Task input:
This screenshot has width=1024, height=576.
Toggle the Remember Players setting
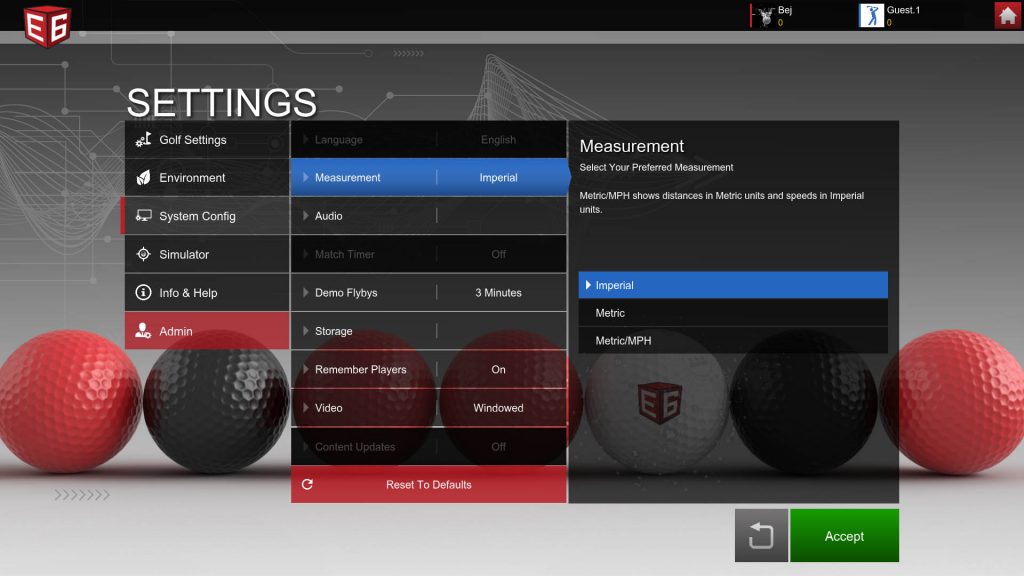(428, 370)
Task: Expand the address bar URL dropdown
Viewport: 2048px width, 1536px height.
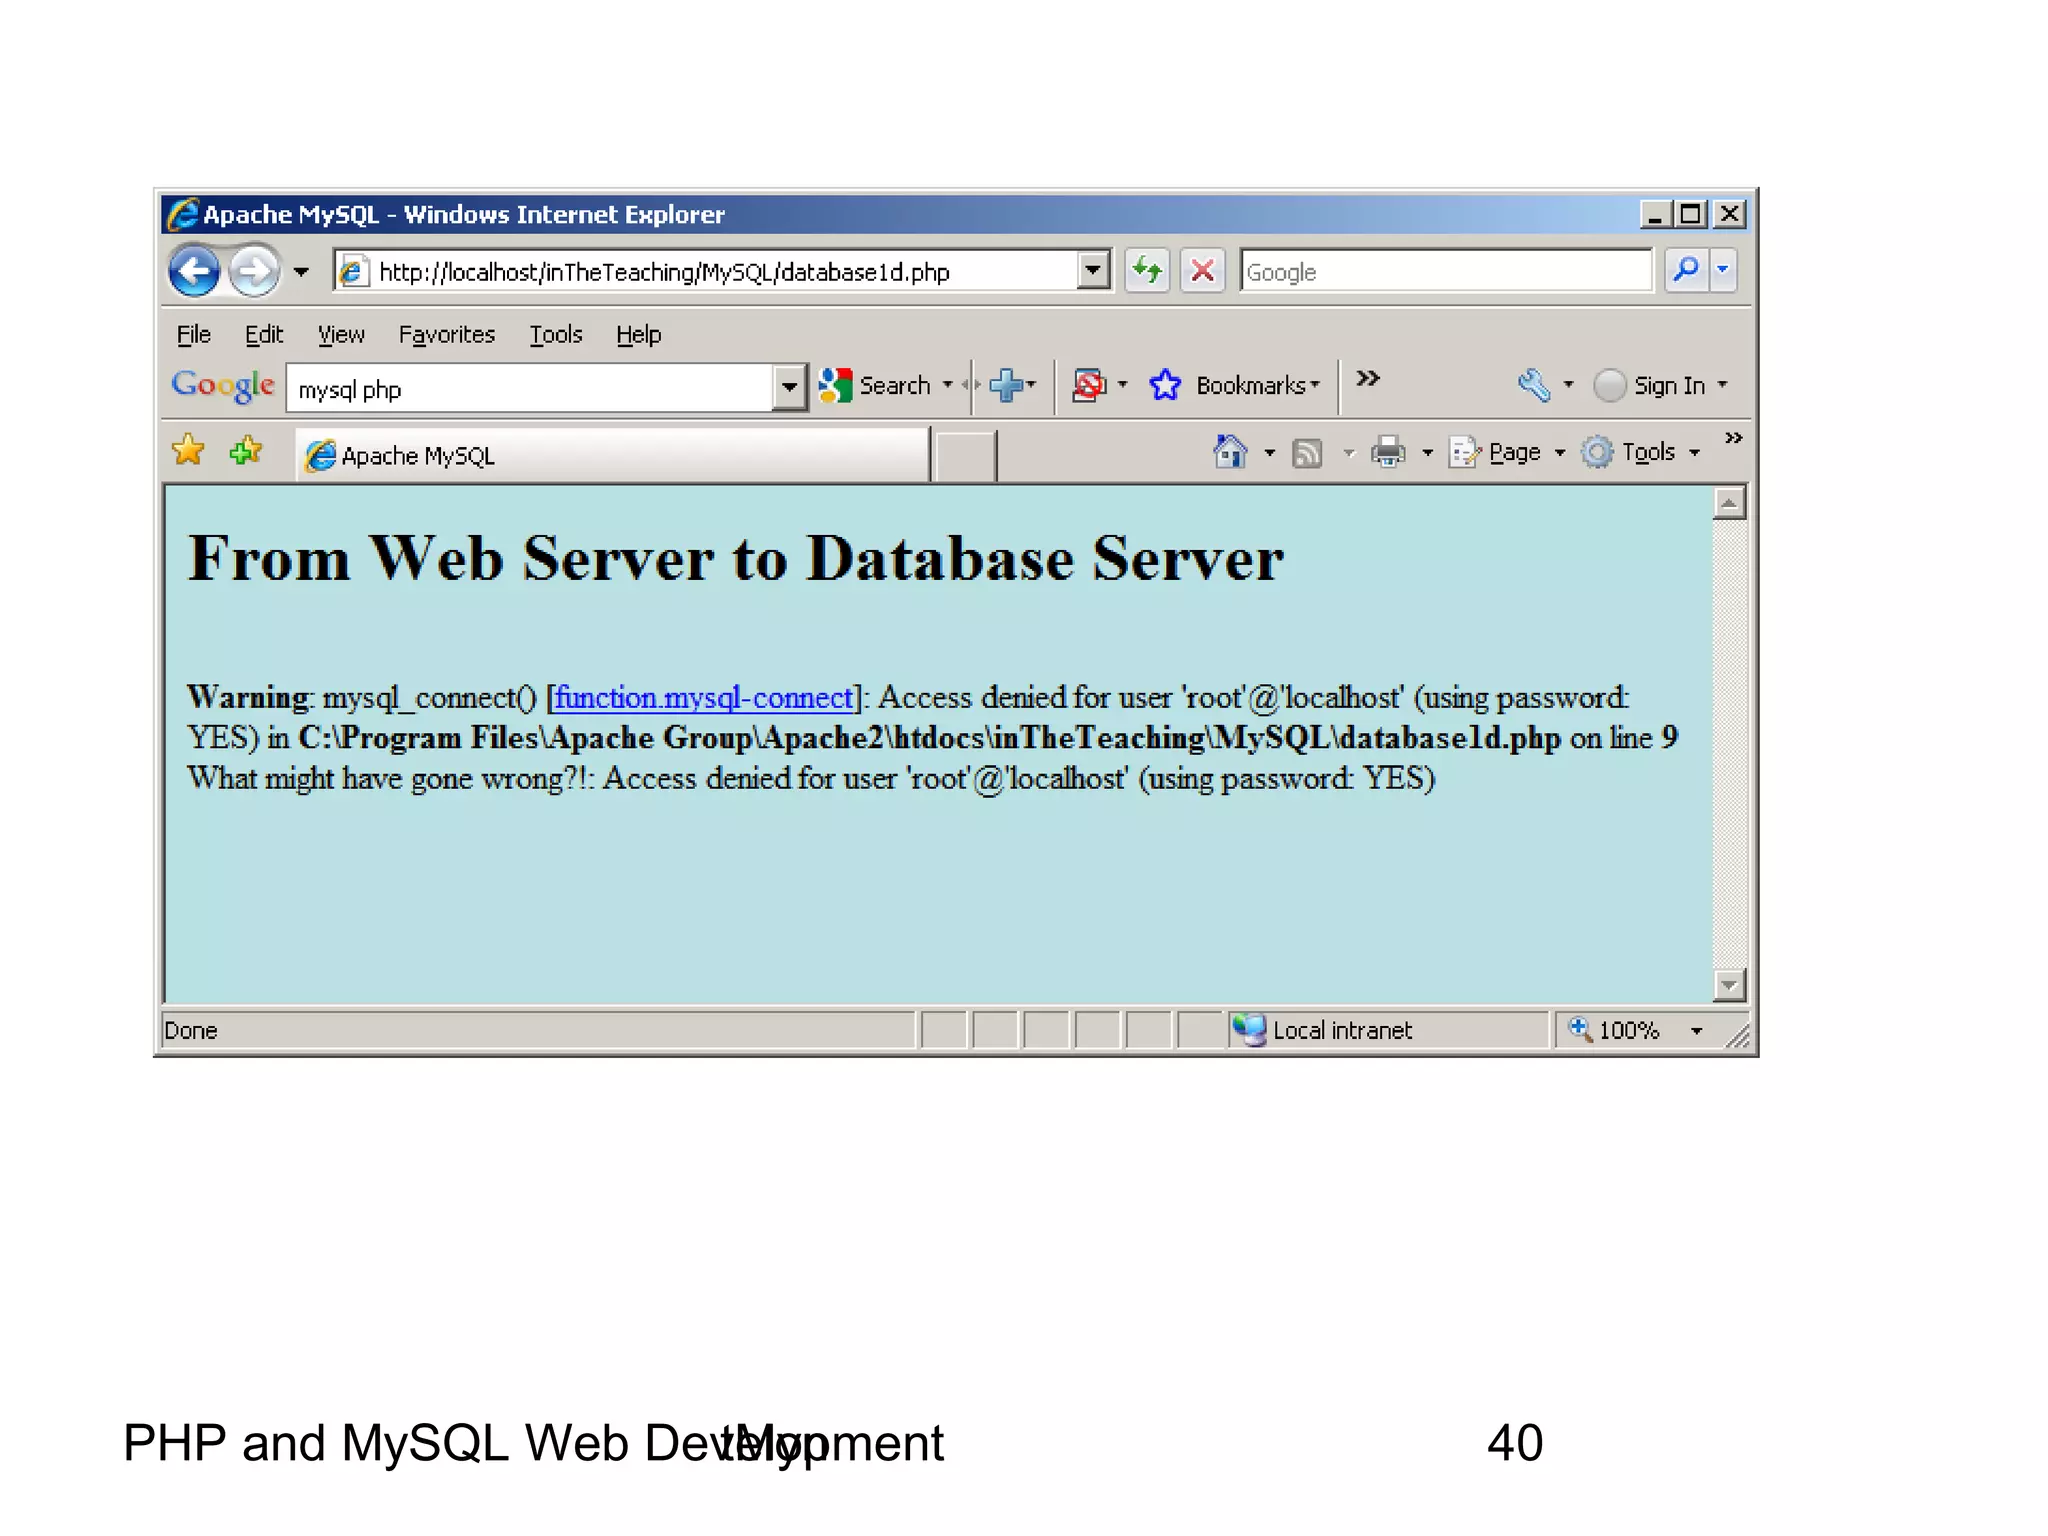Action: pos(1093,270)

Written problem: Recast every line of the listing above as a numbered list, omitting blank lines and leaving out the pictures.

Written reply:
1. This screenshot has width=1024, height=576.
2. Toggle the Remember Players setting
3. (428, 370)
4. Task: Expand the address bar URL dropdown
5. Viewport: 2048px width, 1536px height.
6. Action: pos(1093,270)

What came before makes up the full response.